Least Frequently Used (LFU)

It keeps track of how frequently an entry is accessed. The item having the lowest count is removed first.

Least Recently Used (LRU)

It keeps the recently accessed items at cache’s top. When the cache reaches its limit, the entries which are least recently accessed, are removed.

Most Recently Used (MRU)

It removes the most recently accessed items first. This technique is considered to be best when older entries are more likely to be used.

What are different Cache policies?

The different cache policies are as follows

Write-around cache

Write-around cache skips the entire cache and writes operations to the storage. It averts the cache from being flooded when there are vast amounts of write I/O.

The read operations are prolonged in this approach because data are not cached until read from the storage. It is a big disadvantage.

Write-through cache

Write-through cache writes data both on cache and storage. The newly written information is always cached and thus can be read quickly.

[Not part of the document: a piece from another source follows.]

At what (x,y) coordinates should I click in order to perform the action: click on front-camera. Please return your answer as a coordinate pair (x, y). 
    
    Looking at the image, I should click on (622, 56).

However, write operation is not considered complete until data is written both on cache and storage. This may introduce latency in write operations.

Write-back cache

All the write operations are directed to cache in this approach. The data from the cache is later copied to the storage. Both read and write operations have less latency in this policy.

However, the data can be lost until it is committed to the storage.

What are some of the popular uses of cache?

Some other popular uses of the cache are mentioned below.

Cache server

It is a service that acts as a web server responsible for saving web pages and other internet contents locally. It is also known as the proxy cache.

Flash cache

Flash cache is the cache where data is stored temporarily on NAND flash memory chips. It uses solid state drives (SSDs) to cater to data requests much quicker than if the cache were on a hard disk drive (HDD).

Persistent cache

It helps to prevent any data loss during a system reboot or crash. Data is often flushed to a battery-backed DRAM as an additional defense layer against data loss.

Conclusion

Computer’s cache is a small, faster and costlier memory that accelerates data access to a processor and stores frequently used computer programs, applications, and data. If the cache already possesses the instance of data requested by the processor, it does not need to fetch the data from the main memory or hard disk.

Cache is mainly of two types, memory cache, and disk cache. A cache is also divided into several parts which differ in processing speed and memory.

To improve the performance, the cache uses different cache algorithms and cache policies. The cache system functions excellently, and every modern computer has incorporated it.

Initially, it was implemented on the motherboard, but with progress in processor design, it has been integrated into the processor.

A computer's cache memory is a specialized, volatile memory that offers high-speed data access to a processor. It is the fastest memory in a computer.